§ What to produce:
Write out the records below word for word, starting at the very first line and ending with the line that contains "pos(328,79)", including that line.

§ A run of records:
= = = = =
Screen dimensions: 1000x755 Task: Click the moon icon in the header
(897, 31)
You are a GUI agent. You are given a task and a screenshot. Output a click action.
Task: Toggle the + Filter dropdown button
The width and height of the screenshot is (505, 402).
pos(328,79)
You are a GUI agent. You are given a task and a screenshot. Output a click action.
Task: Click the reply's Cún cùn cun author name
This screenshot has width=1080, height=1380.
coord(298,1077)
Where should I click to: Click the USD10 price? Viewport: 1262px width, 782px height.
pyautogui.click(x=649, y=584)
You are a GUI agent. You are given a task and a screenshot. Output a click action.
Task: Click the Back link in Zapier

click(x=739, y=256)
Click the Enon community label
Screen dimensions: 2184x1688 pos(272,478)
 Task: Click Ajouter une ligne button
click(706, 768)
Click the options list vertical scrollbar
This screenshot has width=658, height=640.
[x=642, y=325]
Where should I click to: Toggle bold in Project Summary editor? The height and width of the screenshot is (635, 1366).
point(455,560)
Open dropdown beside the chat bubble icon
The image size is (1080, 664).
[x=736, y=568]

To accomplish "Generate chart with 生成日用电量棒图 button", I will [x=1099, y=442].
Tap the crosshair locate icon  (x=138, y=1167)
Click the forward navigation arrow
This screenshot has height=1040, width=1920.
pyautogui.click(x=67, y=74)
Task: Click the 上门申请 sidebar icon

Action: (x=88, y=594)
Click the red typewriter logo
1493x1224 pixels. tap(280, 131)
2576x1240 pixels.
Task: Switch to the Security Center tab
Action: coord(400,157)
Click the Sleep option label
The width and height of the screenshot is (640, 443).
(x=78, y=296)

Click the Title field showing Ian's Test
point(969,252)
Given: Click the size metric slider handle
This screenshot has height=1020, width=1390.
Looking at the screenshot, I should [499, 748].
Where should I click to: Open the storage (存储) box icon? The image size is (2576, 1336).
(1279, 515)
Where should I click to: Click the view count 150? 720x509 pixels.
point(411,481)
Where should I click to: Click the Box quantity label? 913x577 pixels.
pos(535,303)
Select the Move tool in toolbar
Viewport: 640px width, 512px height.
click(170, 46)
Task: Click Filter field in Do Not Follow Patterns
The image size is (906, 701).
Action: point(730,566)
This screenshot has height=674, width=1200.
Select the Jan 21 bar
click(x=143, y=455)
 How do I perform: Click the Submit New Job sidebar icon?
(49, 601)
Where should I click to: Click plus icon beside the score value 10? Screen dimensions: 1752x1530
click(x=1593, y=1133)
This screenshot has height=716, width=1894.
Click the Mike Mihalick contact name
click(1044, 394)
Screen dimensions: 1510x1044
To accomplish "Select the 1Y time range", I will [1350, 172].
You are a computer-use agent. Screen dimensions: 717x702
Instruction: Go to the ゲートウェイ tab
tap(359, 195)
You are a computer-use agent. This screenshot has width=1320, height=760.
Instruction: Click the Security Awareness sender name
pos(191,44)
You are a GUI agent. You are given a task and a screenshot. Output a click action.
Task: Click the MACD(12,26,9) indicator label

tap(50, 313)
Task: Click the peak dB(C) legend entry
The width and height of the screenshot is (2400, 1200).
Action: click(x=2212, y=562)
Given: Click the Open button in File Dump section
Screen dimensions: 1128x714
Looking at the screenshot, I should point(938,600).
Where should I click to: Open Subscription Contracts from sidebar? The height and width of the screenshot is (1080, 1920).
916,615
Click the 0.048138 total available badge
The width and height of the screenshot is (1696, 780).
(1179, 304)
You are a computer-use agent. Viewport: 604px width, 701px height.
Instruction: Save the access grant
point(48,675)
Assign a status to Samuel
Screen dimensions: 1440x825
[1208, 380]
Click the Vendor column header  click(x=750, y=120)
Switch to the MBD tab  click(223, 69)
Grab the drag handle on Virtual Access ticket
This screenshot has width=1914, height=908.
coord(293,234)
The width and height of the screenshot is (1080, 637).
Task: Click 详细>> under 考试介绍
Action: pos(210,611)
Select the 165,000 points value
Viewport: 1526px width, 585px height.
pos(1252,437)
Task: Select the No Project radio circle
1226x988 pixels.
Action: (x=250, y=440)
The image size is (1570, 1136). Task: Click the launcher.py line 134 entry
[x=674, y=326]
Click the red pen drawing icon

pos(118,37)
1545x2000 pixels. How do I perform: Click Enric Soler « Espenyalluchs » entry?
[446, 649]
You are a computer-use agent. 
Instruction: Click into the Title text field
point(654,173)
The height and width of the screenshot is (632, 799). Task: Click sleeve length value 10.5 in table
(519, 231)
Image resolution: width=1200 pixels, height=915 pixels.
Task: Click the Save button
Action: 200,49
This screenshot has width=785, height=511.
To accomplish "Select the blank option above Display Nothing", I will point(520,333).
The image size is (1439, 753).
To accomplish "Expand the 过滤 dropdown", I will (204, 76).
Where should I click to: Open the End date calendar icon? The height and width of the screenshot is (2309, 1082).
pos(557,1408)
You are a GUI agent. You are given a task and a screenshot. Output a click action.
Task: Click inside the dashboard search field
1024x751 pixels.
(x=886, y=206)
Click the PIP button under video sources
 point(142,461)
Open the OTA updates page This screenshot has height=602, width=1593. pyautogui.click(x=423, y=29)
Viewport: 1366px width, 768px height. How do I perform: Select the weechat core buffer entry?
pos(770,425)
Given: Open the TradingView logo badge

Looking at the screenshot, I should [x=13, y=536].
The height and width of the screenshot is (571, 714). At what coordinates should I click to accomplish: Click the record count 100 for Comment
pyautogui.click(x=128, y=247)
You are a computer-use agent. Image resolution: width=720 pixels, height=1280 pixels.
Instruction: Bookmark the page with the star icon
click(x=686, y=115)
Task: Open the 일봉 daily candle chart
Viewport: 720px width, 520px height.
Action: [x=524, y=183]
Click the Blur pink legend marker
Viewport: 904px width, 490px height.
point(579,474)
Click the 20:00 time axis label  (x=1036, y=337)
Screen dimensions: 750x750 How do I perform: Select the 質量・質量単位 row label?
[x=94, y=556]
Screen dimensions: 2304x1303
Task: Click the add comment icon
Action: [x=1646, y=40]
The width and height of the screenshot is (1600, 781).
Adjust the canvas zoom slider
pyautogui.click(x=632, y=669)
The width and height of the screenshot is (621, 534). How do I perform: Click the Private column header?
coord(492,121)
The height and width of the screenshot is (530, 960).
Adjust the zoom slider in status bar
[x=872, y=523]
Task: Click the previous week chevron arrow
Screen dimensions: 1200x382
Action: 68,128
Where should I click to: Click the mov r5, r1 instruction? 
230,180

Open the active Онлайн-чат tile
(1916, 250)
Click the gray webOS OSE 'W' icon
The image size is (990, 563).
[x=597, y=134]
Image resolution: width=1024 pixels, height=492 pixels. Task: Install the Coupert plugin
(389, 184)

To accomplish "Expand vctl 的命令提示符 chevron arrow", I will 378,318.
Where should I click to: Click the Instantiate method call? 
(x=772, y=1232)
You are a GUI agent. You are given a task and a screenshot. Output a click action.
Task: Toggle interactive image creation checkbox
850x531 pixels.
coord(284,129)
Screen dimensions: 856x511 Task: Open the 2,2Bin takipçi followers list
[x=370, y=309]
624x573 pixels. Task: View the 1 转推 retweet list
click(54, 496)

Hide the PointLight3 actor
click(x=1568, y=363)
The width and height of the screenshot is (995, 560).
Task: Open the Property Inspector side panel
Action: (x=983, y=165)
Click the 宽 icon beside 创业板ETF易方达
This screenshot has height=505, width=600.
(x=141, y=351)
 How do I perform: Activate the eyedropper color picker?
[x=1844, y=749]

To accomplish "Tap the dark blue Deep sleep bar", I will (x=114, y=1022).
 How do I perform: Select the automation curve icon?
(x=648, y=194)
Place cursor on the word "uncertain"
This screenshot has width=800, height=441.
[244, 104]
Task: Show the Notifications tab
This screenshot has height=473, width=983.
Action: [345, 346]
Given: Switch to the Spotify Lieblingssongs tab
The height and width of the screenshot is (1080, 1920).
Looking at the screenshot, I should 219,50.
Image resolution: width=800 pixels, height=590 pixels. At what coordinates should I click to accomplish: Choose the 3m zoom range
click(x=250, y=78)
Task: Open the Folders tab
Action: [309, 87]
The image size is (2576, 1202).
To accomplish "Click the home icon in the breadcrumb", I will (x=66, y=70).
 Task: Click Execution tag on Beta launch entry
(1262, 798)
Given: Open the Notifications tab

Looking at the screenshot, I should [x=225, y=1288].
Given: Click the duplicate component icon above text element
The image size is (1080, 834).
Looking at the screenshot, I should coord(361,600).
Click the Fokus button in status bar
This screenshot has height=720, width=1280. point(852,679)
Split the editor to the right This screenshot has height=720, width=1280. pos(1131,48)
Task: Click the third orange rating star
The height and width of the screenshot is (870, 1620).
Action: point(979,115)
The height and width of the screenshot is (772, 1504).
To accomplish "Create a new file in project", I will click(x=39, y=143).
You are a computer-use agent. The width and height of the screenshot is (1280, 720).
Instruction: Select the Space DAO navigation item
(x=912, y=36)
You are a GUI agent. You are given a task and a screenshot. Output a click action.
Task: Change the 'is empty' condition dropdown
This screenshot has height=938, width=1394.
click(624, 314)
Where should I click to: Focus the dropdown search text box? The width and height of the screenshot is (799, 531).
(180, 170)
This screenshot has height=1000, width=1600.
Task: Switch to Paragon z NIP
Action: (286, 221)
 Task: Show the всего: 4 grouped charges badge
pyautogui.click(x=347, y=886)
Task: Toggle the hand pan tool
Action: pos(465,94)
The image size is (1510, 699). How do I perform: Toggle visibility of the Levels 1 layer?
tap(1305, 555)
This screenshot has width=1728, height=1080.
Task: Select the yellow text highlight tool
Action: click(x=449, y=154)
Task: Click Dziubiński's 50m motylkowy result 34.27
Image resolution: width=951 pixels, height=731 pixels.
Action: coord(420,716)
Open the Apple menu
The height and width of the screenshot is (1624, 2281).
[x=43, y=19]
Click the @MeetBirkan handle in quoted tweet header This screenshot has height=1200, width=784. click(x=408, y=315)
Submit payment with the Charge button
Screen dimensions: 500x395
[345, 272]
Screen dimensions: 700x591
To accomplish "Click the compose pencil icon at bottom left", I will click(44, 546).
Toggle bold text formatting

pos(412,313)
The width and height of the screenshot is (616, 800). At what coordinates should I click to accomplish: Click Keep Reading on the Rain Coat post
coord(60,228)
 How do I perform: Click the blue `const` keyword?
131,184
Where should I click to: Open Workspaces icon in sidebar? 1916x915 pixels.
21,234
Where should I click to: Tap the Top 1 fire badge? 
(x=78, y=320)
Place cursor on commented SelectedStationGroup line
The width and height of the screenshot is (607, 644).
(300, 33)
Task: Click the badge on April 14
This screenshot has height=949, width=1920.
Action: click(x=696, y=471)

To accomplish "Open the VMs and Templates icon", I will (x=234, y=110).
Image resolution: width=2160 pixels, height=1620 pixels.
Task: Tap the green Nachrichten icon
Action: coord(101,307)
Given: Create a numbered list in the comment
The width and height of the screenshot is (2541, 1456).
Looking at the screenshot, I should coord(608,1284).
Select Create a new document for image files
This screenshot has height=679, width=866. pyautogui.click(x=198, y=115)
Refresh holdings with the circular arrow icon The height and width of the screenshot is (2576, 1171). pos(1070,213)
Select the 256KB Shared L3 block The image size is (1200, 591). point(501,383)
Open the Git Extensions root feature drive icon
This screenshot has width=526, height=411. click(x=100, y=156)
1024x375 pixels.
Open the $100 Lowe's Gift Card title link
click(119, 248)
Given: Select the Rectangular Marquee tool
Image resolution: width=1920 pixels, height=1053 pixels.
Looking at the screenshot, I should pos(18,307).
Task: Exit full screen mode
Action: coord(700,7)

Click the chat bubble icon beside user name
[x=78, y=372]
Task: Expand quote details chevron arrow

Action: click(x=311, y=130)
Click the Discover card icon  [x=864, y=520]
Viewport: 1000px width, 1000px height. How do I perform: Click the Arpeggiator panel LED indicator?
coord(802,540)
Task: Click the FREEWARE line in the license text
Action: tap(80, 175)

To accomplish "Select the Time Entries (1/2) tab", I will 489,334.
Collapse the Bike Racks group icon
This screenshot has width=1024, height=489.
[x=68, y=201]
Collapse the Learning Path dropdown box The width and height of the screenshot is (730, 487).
= = = = =
§ Completed task:
Screen dimensions: 1000x755 Task: Click the moon icon in the header
(897, 31)
You are a GUI agent. You are given a task and a screenshot. Output a click action.
Task: Toggle the + Filter dropdown button
The width and height of the screenshot is (505, 402).
pos(328,79)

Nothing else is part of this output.